I hadn’t been aware she’d been joking—how could I tell?—but now in her self-deprecating laugh I caught a glimpse of the girl she’d been: a heartbreaker, I’d bet, in the springtime of the Roaring Twenties with her life just beginning and the world opening up. In that moment the money seemed crazily irrelevant. It was still only Indian money: If I had to give up the book, I’d miss it like a severed kidney, but how much would I really miss the stupid money? I shifted my weight on the stool and said, “I don’t know what I’d do,” and she took in her breath and held it for a moment.
“I just don’t know, that’s all I’m saying. If we could verify everything—if there were no doubts—then I guess that would be one of my options, wouldn’t it?”
She shook her head. “You’re out of your mind.”
“We’re not breaking any new ground there, Mrs. Gallant.”
She squinted and peered, said, “I wish I could see you better,” but her apprehension was gone. Her fear was gone, and what was left between us was a strange and growing harmony. Was that trust I saw in her face?
“I had no idea what I’d find when I came here. I certainly didn’t expect to meet a man of honor. I thought such creatures were extinct today.”
“Don’t get too carried away, ma’am. I haven’t done anything yet.”

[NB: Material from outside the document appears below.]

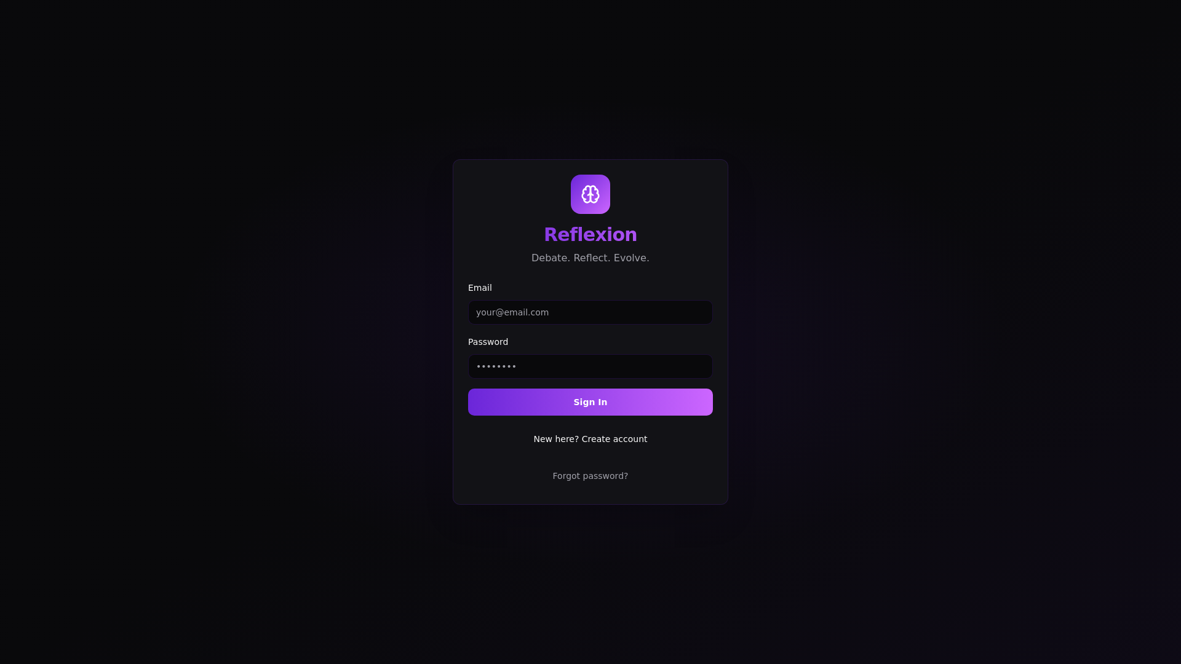Click the Email field label
The height and width of the screenshot is (664, 1181).
click(480, 288)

But there was no getting around it: in those few minutes, something fundamental had changed between us. She gave a small shiver and clutched at the collar of her dress. I asked if she was cold—I had an afghan back in my office—but she shook her head.
“Mr. Ralston?”
“Yes, ma’am?” He came up to join us.
“Would you please get my bag from the car?”
I had my own chilling moment as Ralston brought in the bag and she directed him to take out what was obviously a book wrapped in cloth. What else would it be but a Burton? I fingered its violet cloth cover, opened it to the title page, and my last doubt about her vanished. A cherry copy, an exquisite First Footsteps in East Africa, London, 1856. I touched the inscription: To Charles Warren, my best American friend Charlie, in the hope that our paths may one day cross again, Richard F. Burton. It had been inscribed in 1860.
“That’s an exceedingly rare volume today,” she said. “I’ve had it hidden away, protected it for years. I understand it’s unheard of to find one with the forbidden appendix intact.”
The notorious so-called infibulation appendix. I turned to page 591 and found it tipped in, four pages in Latin. I remembered from Brodie’s biography that it had contained material then considered so salacious that the printers had refused to bind it into the book.
“The sexual practices of the Somalis,” she said. “All spelled out for the public horrification and secret titillation of proper old hypocritical England. Penis rings, female circumcision—things they couldn’t talk about then and we can’t get enough of today.”
“Burton never did have any inhibitions when it came to describing what he saw.”
“For all the good it did him. I understand only a few copies survived.”
“How did you manage to save this one?”
“I was lucky. Charlie had taken this volume out of his library to look up something. It was upstairs where it wasn’t supposed to be the night he died. Later my mother found it and hid it. She kept it secret until she died, and it was found among her things. A few worthless relics, some worn-out old clothes, and this—the sum of her existence, but to me it was a symbol of what we’d been, who we were.”